#958 The Path

Posted: 31st May 2012 by Jeroen in Games
Tags: , , ,

151st played so far

Genre: Adventure
Platform: PC
Year of Release: 2009
Developer: Tale of Tales
Publisher: Tale of Tales

Now for something completely different. In what we’ve decided will be tradition, after completing another batch of 50 we turn to something slightly different – indie and different from what we expect. We did it before with Facade, now it’s time for The Path.

The Path is described on Wikipedia as being a psychological horror art game. Its premise is simple – you start the game as one of six girls and have a simple mission – go to Grandmother’s house. Stay on the path.

Our Thoughts

The first time we listened and, well, obviously it was boring. If you play the game properly, of course you don’t stay on the path. You leave it, and that’s where it starts.

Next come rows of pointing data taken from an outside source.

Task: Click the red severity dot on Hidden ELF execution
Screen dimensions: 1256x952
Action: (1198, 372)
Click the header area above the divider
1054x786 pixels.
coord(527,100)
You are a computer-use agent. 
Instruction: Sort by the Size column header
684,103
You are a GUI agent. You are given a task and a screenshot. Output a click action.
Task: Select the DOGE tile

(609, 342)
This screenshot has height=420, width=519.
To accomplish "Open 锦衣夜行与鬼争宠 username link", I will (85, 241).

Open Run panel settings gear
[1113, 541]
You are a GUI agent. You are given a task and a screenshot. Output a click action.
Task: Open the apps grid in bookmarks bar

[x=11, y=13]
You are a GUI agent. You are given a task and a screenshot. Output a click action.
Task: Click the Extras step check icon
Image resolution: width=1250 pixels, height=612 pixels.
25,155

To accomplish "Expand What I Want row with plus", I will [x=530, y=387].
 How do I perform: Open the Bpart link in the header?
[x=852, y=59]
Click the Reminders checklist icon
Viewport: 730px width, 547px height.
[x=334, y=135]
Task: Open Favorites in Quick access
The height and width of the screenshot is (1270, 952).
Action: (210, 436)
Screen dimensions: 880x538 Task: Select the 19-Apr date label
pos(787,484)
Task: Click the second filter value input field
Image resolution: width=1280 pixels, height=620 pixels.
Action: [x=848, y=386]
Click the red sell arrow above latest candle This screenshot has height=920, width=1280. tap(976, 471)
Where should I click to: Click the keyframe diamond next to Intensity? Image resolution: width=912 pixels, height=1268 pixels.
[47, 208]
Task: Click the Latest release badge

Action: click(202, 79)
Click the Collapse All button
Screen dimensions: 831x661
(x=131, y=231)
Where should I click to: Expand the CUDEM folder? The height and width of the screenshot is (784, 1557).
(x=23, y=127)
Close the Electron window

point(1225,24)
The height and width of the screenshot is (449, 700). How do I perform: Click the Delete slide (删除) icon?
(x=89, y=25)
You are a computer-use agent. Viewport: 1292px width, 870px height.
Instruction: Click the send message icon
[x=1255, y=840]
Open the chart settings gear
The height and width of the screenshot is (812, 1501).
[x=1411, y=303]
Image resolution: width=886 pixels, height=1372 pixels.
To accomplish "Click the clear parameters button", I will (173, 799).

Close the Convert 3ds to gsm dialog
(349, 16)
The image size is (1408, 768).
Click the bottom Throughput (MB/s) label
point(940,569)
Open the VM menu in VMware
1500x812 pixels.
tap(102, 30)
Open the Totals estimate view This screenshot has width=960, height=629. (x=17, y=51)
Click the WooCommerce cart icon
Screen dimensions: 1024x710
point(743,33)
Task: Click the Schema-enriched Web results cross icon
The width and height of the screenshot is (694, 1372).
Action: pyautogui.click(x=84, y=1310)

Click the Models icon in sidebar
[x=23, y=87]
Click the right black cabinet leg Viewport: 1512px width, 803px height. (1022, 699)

For most of the game, you walk through the forest alone, accompanied by creepy music. You’ll occasionally meet a girl in white, and most of the interactive objects you find are golden clovers, which are little more than the game’s collectibles – 144 in total, and you get little from it except for hints on where to find items. Whilst you roam the forest there is the option to walk or run (with every 100 metres travelled allowing a fleeting glimpse at where you have travelled so far). Running does offer many advantages since it allows you to cover distance quickly, however it means you forfeit the ability to find clovers since they only sparkle when you are walking at a leisurely pace.

Those items are the second part of the game – and in a way the point of the game. For each girl you need to gather several items, and doing so unlocks rooms of the grandmother’s house and work towards the game’s ‘ending’. These items all seem junk left in the forest and all feel vaguely dirty, even if they may not always seem it. There’s a red balloon to collect, for example, and a (two-headed) teddy bear – grimy, but sweet in a way. But then there’s the shotgun shells and the needles, less savoury things to find in the forest.

Whilst all items are always present in the forest, each girl can only collect certain ones. Interactions with these items lead to character specific dialogue. Ruby is a goth who walks with a limp, as such her dialogue is nihilistic and some of her items include a spray paint can and a syringe. Then there is Robin who is innocent and rather than being fearful of being lost in the woods retains her innocence… even taking to skipping merrily through a graveyard since she is unable to comprehend death. Ruby, Robin, Scarlett, Rose, Ginger and Carmen. With the exception of the last one (where I do not see the red link – probably based on carmine) the namings are rather clever.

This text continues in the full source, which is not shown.